23 July 2019 David Crossley, Business Manager at BDO Wealth Advisors

Before we unpack the drop in the Repo rate, it is good to remind ourselves of the main reason that the South African Reserve Bank (SARB) exists.

“The South African Reserve Bank is the central bank of the Republic of South Africa. The primary purpose of the Bank is to achieve and maintain price stability in the interest of balanced and sustainable economic growth in South Africa. Together with other institutions, it also plays a pivotal role in ensuring financial stability.”

Being to all intents and purposes independent of the politics of the State, the SARB can pursue this goal, theoretically without government interference.

The reality is slightly different, but this is not in the scope of this explanatory article.

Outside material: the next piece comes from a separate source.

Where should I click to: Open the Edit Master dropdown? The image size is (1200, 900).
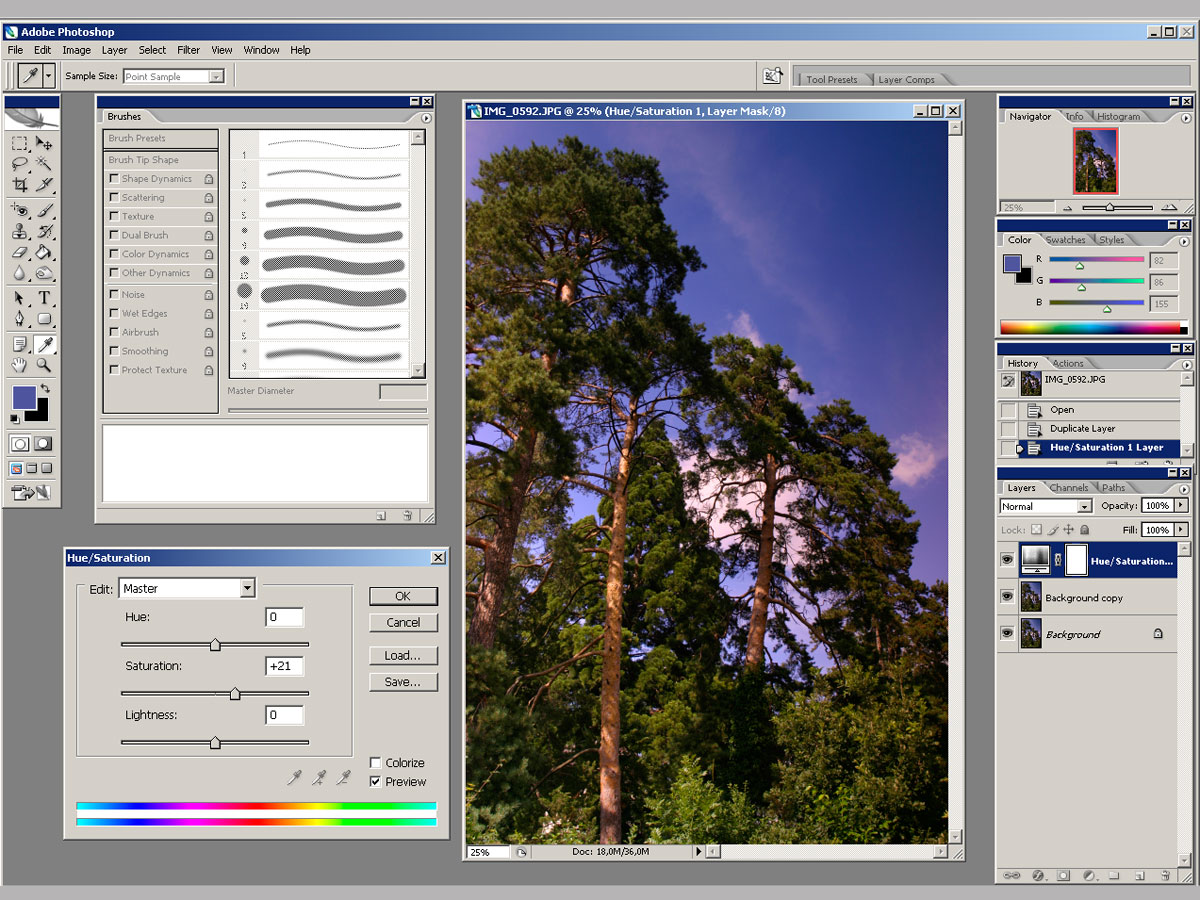[x=187, y=588]
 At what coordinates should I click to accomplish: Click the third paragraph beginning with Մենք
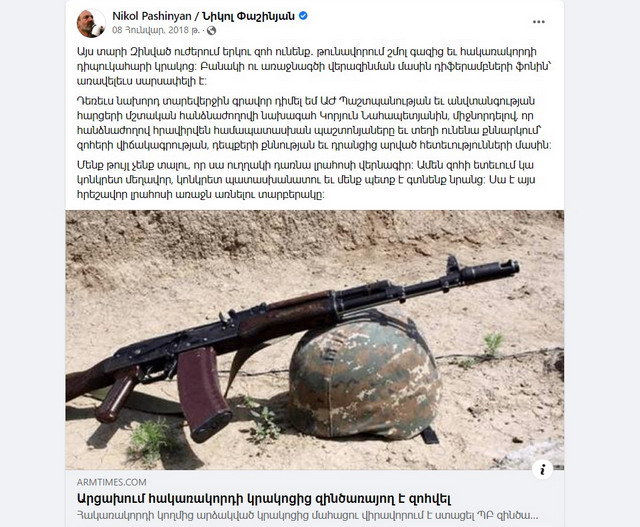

The South African economy has been struggling for some time now with low growth, job losses and a general lack of business confidence, despite some reassuring moves by the President to appoint capable people to key positions.

However, the cost of borrowing money is key to economic growth and if this cost is softened, then business can extend their borrowing and thereby grow their capital expenditure. This stimulates growth and in turn should lead to better turnover and greater employment opportunities.

For the individual man in the street, a reduction in the Repo rate has a direct effect on commercial interest rates, which will drop in sympathy with the drop in the Repo rate.

Individual loans become less expensive and existing loan repayment amounts for bonds, vehicles and the like will reduce marginally, giving the borrower some cash flow relief.

However, the SARB has as its Mandate the control and management, as far as it is possible of the rate of inflation, which they keep within certain parameters. The softening of interest rates can have a negative effect on inflation if the demand for consumer goods increases too much.

This is based on the time economic principles of supply and demand. If demand for consumer goods increases, then unless supply follows this up, the price of goods can increase and jeopardise this inflation balance.

In addition to this, very low rates on interest can have a negative effect on money invested in South Africa, as foreign companies perceive that the advantage of higher returns here diminish.

You only have to look at Venezuela and Zimbabwe as examples of countries that are experiencing hyper levels of inflation to see what happens when a central bank gets it wrong!